What is expected =
Retype the data below verbatim, starting at the line that contains "The width and height of the screenshot is (924, 1300)." and ending at the line that contains "Action: pos(188,961)", including both of those lines.

[Items from a dataset]
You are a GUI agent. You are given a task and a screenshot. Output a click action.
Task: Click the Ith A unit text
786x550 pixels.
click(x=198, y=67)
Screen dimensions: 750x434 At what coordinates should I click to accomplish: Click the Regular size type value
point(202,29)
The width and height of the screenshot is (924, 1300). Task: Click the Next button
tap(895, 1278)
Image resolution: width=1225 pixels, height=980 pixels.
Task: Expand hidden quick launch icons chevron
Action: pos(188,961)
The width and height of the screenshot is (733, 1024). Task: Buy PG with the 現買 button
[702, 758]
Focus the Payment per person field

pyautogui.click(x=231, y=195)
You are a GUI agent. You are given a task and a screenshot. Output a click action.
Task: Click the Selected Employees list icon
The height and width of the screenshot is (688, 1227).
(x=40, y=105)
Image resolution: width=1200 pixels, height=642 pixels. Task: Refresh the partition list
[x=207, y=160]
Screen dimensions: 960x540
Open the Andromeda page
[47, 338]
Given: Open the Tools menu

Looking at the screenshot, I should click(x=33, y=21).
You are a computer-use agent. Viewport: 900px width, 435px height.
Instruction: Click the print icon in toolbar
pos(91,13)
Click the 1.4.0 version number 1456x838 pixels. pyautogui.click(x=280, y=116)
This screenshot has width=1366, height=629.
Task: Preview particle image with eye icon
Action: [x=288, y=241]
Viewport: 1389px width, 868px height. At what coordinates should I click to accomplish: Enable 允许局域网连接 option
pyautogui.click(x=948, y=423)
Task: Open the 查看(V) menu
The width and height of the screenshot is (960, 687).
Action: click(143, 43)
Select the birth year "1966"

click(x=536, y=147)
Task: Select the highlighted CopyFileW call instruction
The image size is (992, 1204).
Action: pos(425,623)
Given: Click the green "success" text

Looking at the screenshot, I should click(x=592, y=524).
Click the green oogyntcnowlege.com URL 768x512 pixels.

Output of the task =
The width and height of the screenshot is (924, 1300). Task: Click the Next button
tap(895, 1278)
Image resolution: width=1225 pixels, height=980 pixels.
Task: Expand hidden quick launch icons chevron
Action: pos(188,961)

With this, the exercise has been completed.